▸ 任務說明:
把下面這篇 R 語言課程筆記裡，從「As you browse」一路到「by your classmates.」的整段文字逐字照抄出來。

▸ 閱讀文本:
2015年6月4日 星期四

Coursera R Programming Week1 心得筆記

R 語言程序開發
約翰霍普金斯大學 公共衛生學院
R Programming
Johns Hopkins Bloomberg School of Public Health

Week 1
課程介紹、第一週學習筆記

2015年6月1日 - 2015年6月29日

了解如何使用R進行編程以及如何使用R進行有效的數據分析。本課程是約翰霍普金斯(Johns Hopkins)數據科學專項課程的第二門課程。

課程類型
Information, Tech & Design
Statistics and Data Analysis

教授

Roger D. Peng, PhD - Johns Hopkins University
Jeff Leek, PhD - Johns Hopkins University
Brian Caffo, PhD - Johns Hopkins University

課程簡介
課程長度:4 weeks、7-9小時/週
語言:English
字幕:English, Español & 中文

課程概述
在本課程中,你將了解如何使用R進行編程以及如何使用R進行有效的數據分析。你將了解如何安裝和配置統計編程環境所需的軟件並說明通用的編程語言概念,因為該語言要在高級統計語言中進行實施。該課程涵蓋了統計計算中的實際問題,其中包括使用R進行編程、將數據讀入R、訪問R程序包、編寫R函數、調試、分析R代碼,以及組織和說明R代碼。統計數據分析主題將會提供使用示例。 

授課大綱
  • 第1週:R概覽(Overview of R)、R數據類型和對象(R data types and objects)、讀取和寫入數據(reading and writing data)
  • 第2週:控制結構(Control structures)、函數(functions)、作用域規則(scoping rules)、日期和時間(dates and times)
  • 第3週:循環函數(Loop functions)、調試工具(debugging tools)
  • 第4週:模擬(Simulation)、代碼分析(code profiling)

先修知識
熟悉編程概念以及統計推理基礎知識會有一定的幫助作用:數據科學工具箱

參考資料
The e-book R Programming for Data Science covers all of the material presented in this course. It is available for download from Leanpub.

授課形式
課程每週都會有視頻、測驗和編程作業。  

作為本課程的一部分,你需要設置GitHub帳戶。 Github是一種工具,用於共享和修改協作代碼。在學習本課程及本專項課程其他課程的過程中,你需要提交自己公開放置在Github帳戶下的文件鏈接,作為同伴互評作業的一部分。如果你擔心自己的身份被他人得知,那麼你需要註冊一個Github匿名帳戶,並且,切記不要添加你不想讓評估的同學看到的信息。

Data Science Specialization Community Site

Since the beginning of the Data Science Specialization, we've noticed the unbelievable passion students have about our courses and the generosity they show toward each other on the course forums. A couple students have created quality content around the subjects we discuss, and many of these materials are so good we feel that they should be shared with all of our students.

We're excited to announce that we've created a site using GitHub Pages: http://datasciencespecialization.github.io/ to serve as a directory for content that the community has created. If you've created materials relating to any of the courses in the Data Science Specialization, please send us a pull request so we can add a link to your content on our site. You can find out more about contributing here: https://github.com/DataScienceSpecialization/DataScienceSpecialization.github.io#contributing

We can't wait to see what you've created and where the community can take this site!
- The JHU Data Science Lab Team
Thu 4 Jun 2015 4:30 AM CST

R Programming: Week 1

As you browse the course web site, please make sure to read through the syllabus which contains important information about the grading policy for quizzes and programming assignments as well as the course schedule. 

Please pay particular attention to the differences among the various Programming Assignments. Whereas Programming Assignments 1 and 3 are graded via unit tests that use a submission script that will compare the output of your functions to the correct output, Programming Assignment 2 requires that you submit R code for evaluation and grading by your classmates.

▸ 資料節錄:
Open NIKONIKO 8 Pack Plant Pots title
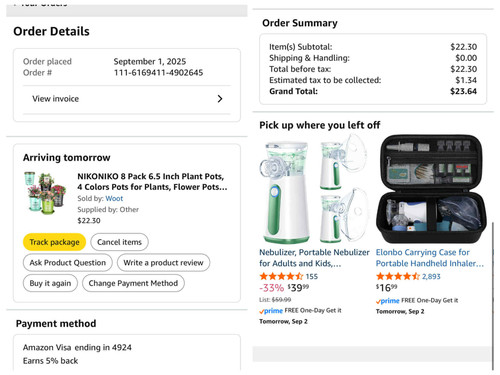Image resolution: width=500 pixels, height=375 pixels. [x=152, y=182]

▸ 本題解答:
As you browse the course web site, please make sure to read through the syllabus which contains important information about the grading policy for quizzes and programming assignments as well as the course schedule. 

Please pay particular attention to the differences among the various Programming Assignments. Whereas Programming Assignments 1 and 3 are graded via unit tests that use a submission script that will compare the output of your functions to the correct output, Programming Assignment 2 requires that you submit R code for evaluation and grading by your classmates.